Aim
Pick out each line of the data below that contains the string "screenshot", and copy those lines.

Input material
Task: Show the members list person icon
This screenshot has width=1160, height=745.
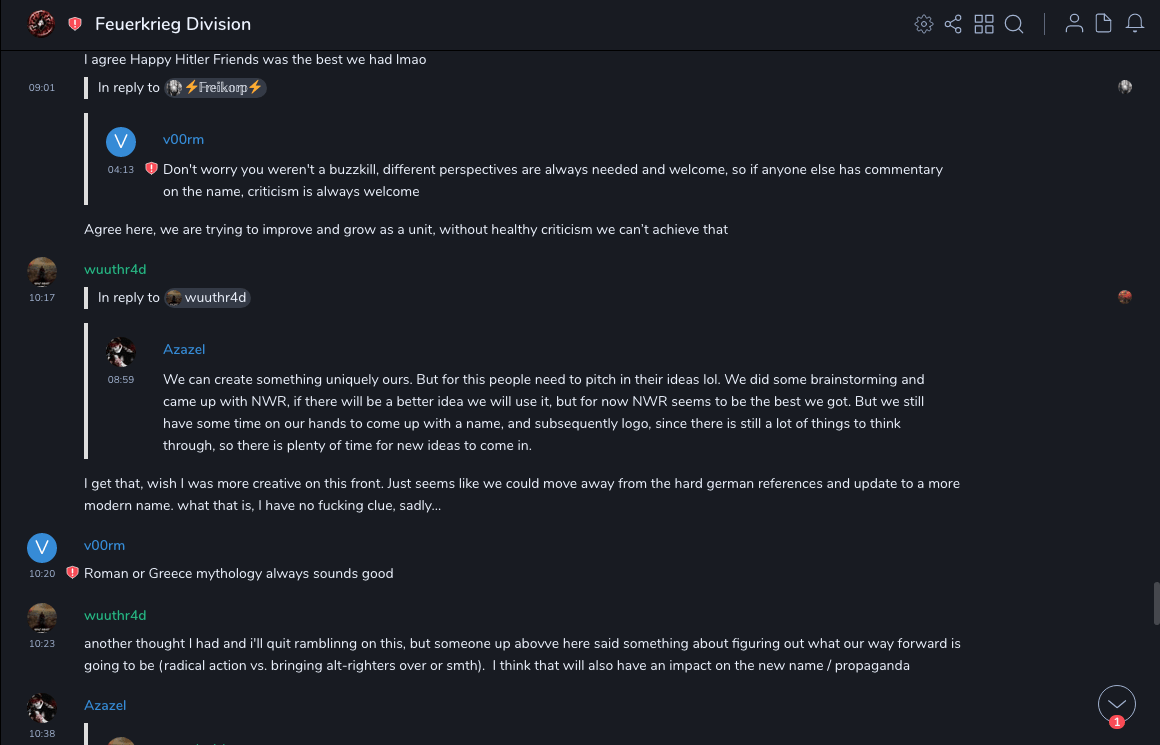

* * *

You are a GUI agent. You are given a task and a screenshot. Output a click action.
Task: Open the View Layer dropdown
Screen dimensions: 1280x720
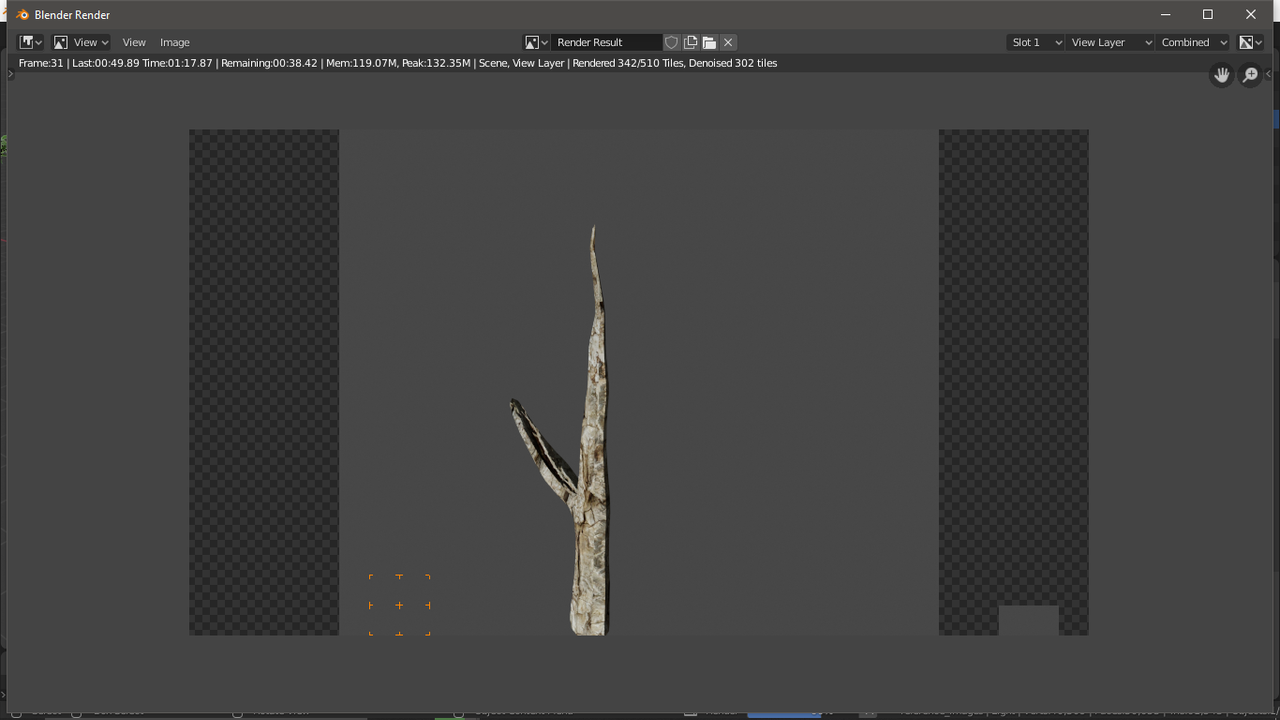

Task output
This screenshot has width=1160, height=745.
You are a GUI agent. You are given a task and a screenshot. Output a click action.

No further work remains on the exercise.